TASK TO CARRY OUT: Leave out every picture, and return exactly the lines from the line containing "This screenshot has width=520, height=853." through the end of the records below, both inclusive.

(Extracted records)
▶
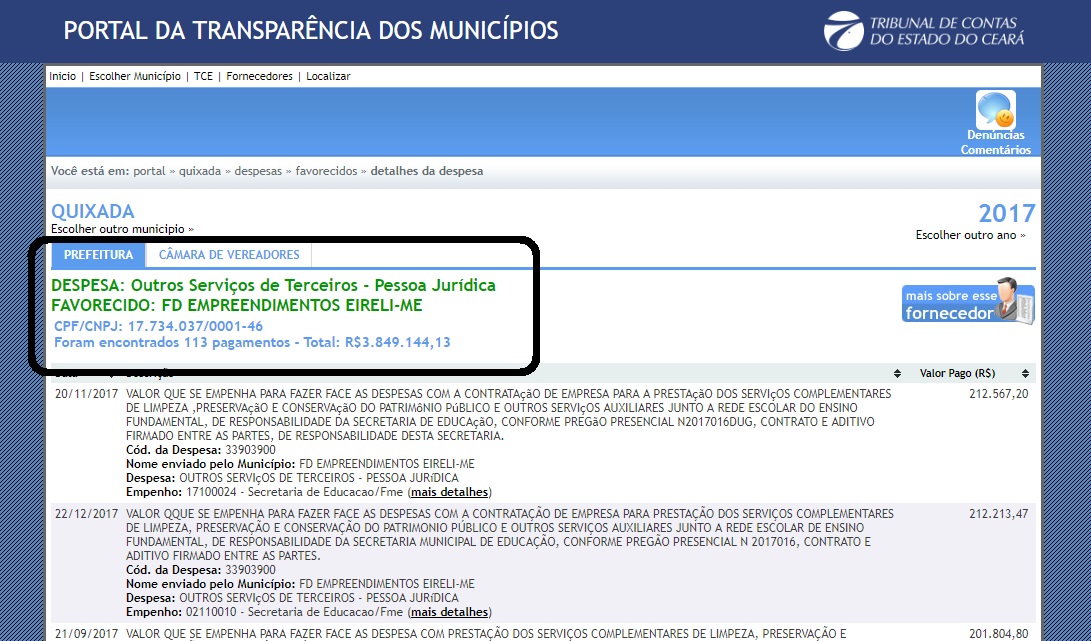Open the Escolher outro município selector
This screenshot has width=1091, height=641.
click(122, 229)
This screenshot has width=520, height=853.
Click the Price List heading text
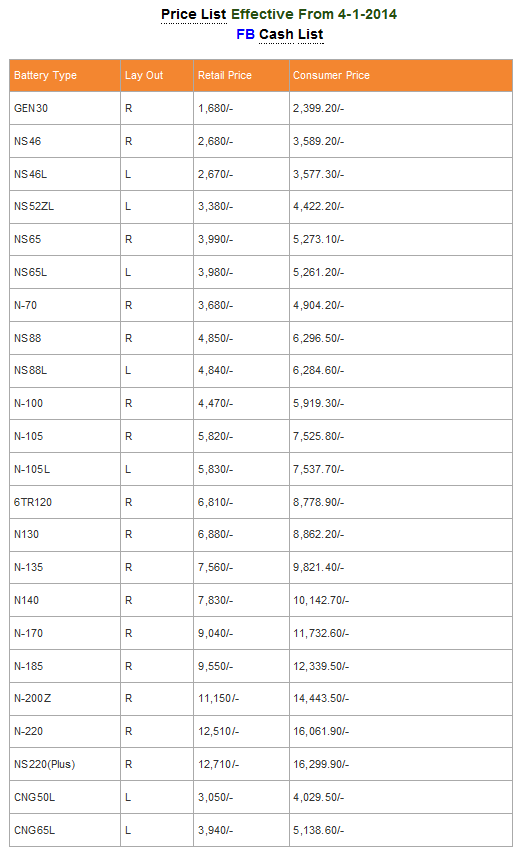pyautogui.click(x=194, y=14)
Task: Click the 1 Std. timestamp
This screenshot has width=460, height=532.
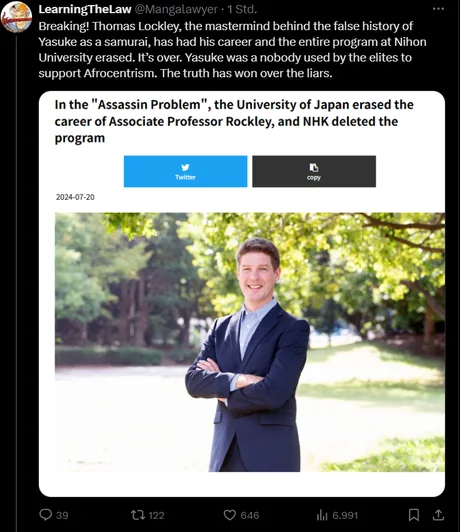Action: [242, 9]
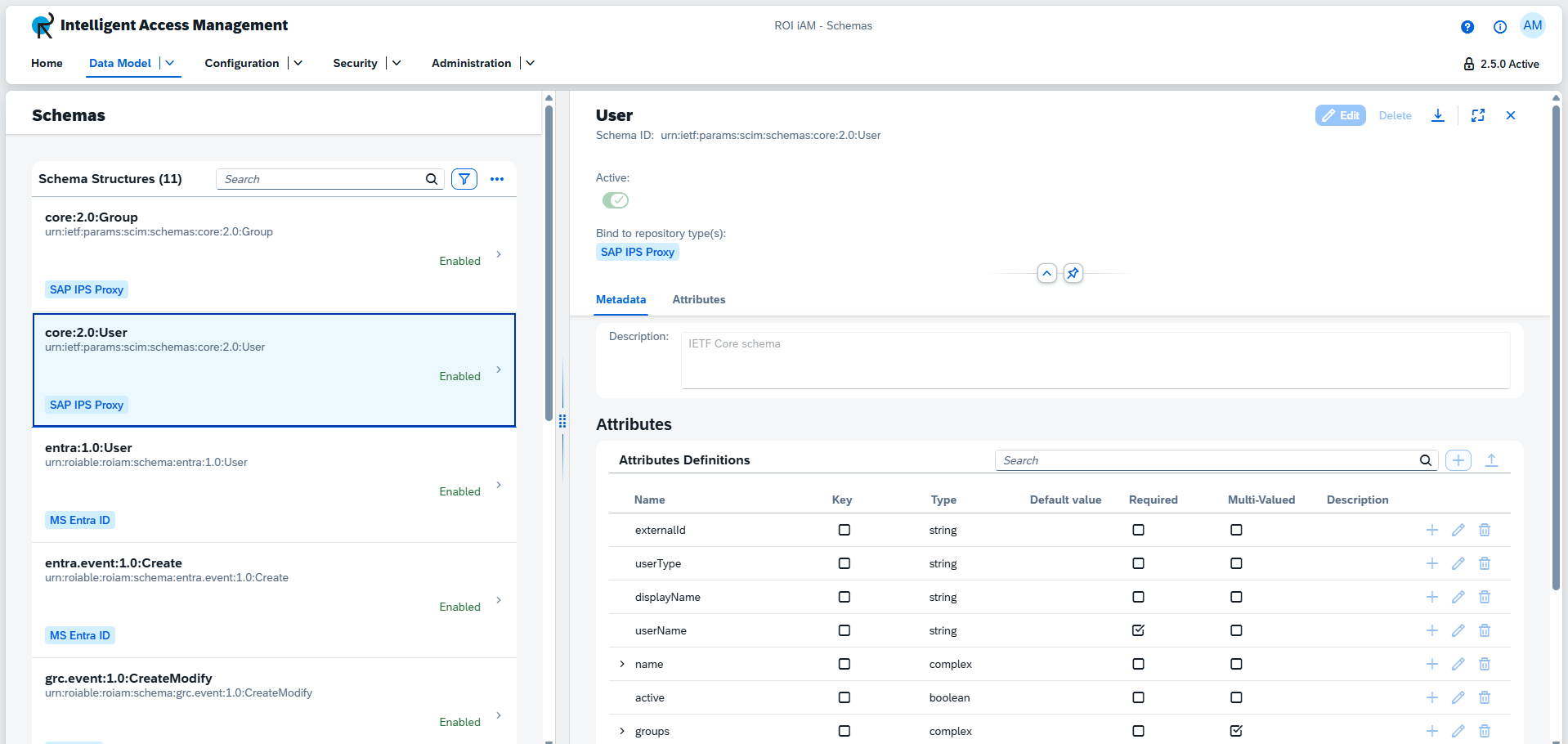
◀
ANSWER TO THIS EXERCISE:
This screenshot has width=520, height=853.
Click the Price List heading text
pyautogui.click(x=194, y=14)
Task: Click the 1 Std. timestamp
This screenshot has width=460, height=532.
Action: [242, 9]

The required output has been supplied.